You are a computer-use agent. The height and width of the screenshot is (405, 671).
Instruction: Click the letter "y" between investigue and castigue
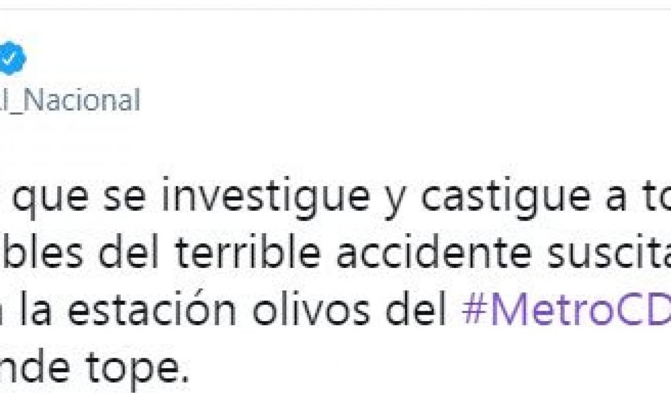click(395, 203)
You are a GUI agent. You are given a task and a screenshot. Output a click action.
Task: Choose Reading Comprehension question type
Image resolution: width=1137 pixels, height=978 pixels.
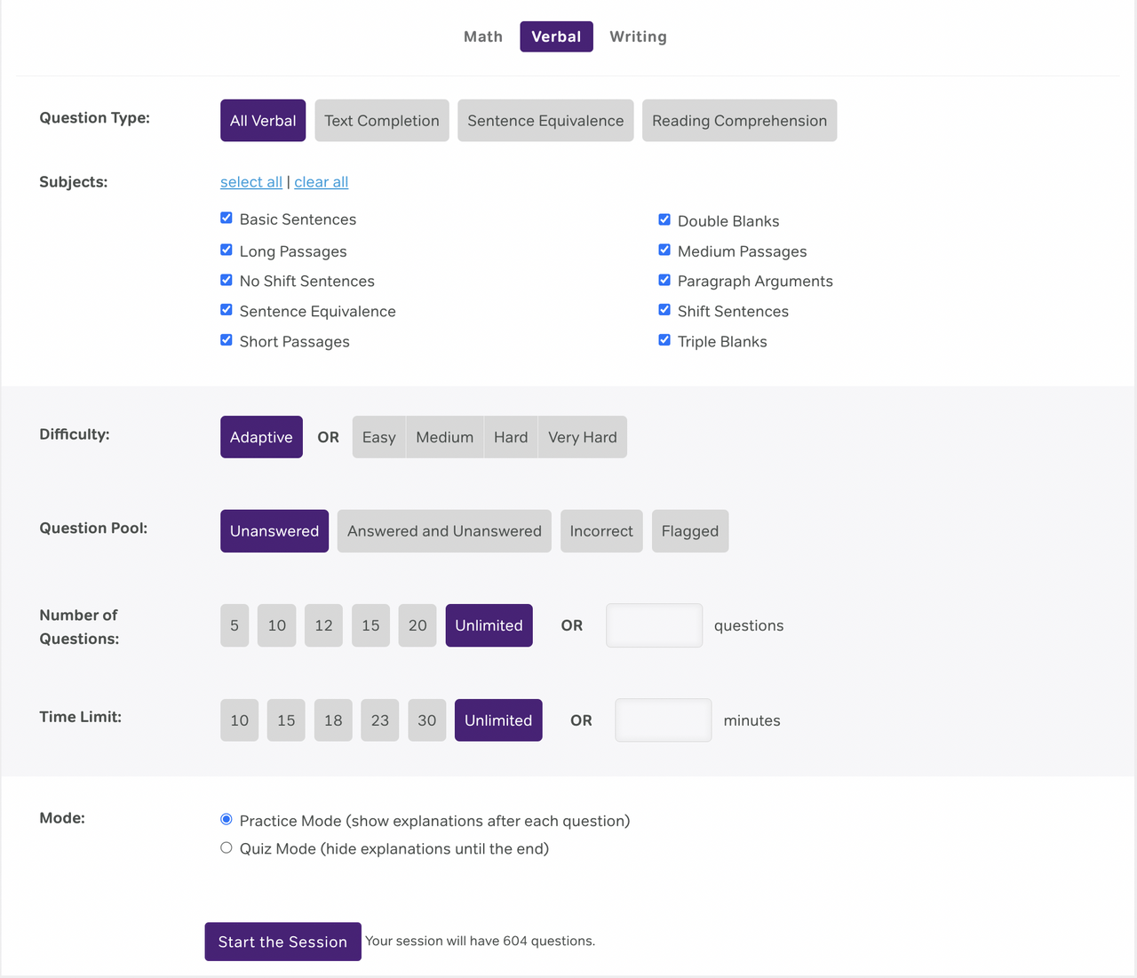738,121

■ ■ ■ ■ ■ ■ ■

GOAL OF THE EXERCISE: What is needed is every line from the one with "Task: Choose Reading" to the final line of the listing above, set down exactly and with the pictures left out.

EXPECTED ANSWER:
Task: Choose Reading Comprehension question type
Image resolution: width=1137 pixels, height=978 pixels.
738,121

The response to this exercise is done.